Tuesday, July 15, 2014

Absolutely Almost

by Lisa Graff
July 15, 2014

The thing that caught my eye and made me pick this book up was the title on the cover.  I was curious as  to why the cover looks like an ad for Absolut Vodka.   There's no reason.  Just a poor choice by the designer and illustrator. On the other hand, it made me pick the book up.

Anyway, that's all beside the point.  This is a sweet, sad, funny book.  It's about a fifth grader named Albie Schaffhauser who lives in an apartment building in New York City with his mother and father.  We slowly realize that Albie has learning difficulties.  Albie narrates his own story and, while he knows that things are harder for him than other kids, he doesn't really know that Learning Disabled is a thing.   His parents won't admit it and have been trying to make Albie fit into their ideal of a smart, straight A student like Erlan, who lives down the hall and is Albie's best friend..

But when Albie gets kicked out of the posh Mountford Academy and has to go to public school, things begin to change.  The kids are different. Erlan goes to Mountford, not P.S. 183.  The kids at the public school are mean. Albie begins to realize that the kids really mean it when they call him "dummy."

But around the same time Albie gets a new nanny named Calista. She is an artist and is not like any grown up he's ever met. Calista gets him.  She helps him to realize his own worth.
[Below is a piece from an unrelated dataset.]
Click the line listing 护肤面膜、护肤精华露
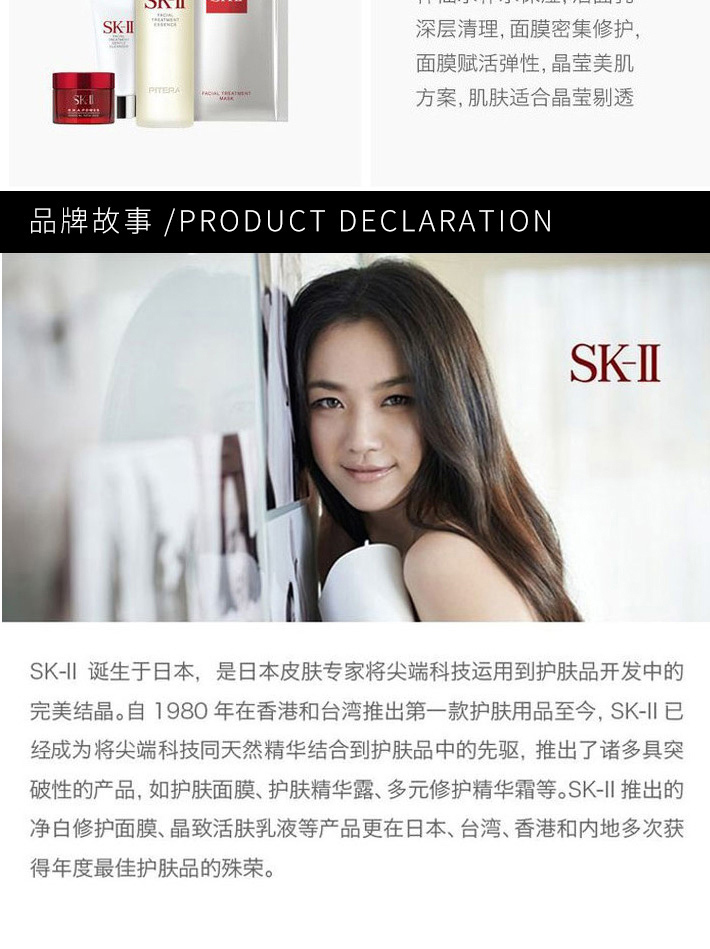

I just wanted to cry at times while reading this book.  Life is just not fair for kids like Albie.  It was especially poignant  at this time because I'm seeing some similar parent/child interactions at the library this summer.  One child - probably about fifth or sixth grade - was with his grandmother. She wanted him to pick a book to read over the summer.  She kept saying to me as an aside to me (although he could hear her just fine), "he hates to read. I just don't know.  He just hates to read."
I noticed that he had a football shirt on. So I suggested a Mike Lupica book.  There was another kid standing nearby who said, "Oh yea. That book's great."  But the kid said, "No, I tried that. I tried them all."  And he walked away.  I knew right then he hated to read because he couldn't read very well.
I wanted to take him aside from his grandmother (where she couldn't hear) and ask him if he didn't like to read because he struggled.  But I couldn't do that without embarrassing him.  So he ended up picking up a Geronimo Stilton book. I suggested pairing it with an audiobook of the same title so that he could read and listen at the same time.  He took me up on that suggestion.  Grandma didn't like that very much, but she was ok. At least he chose a book. She then went on to tell me she didn't know why he didn't like to read because she loved to and so did the boy's mom.

I've seen several kids like that this summer.   So it broke my heart to read this book.  It ends on a hopeful note, so I wouldn't consider it a sad book.  But it's real and that's what breaks my heart.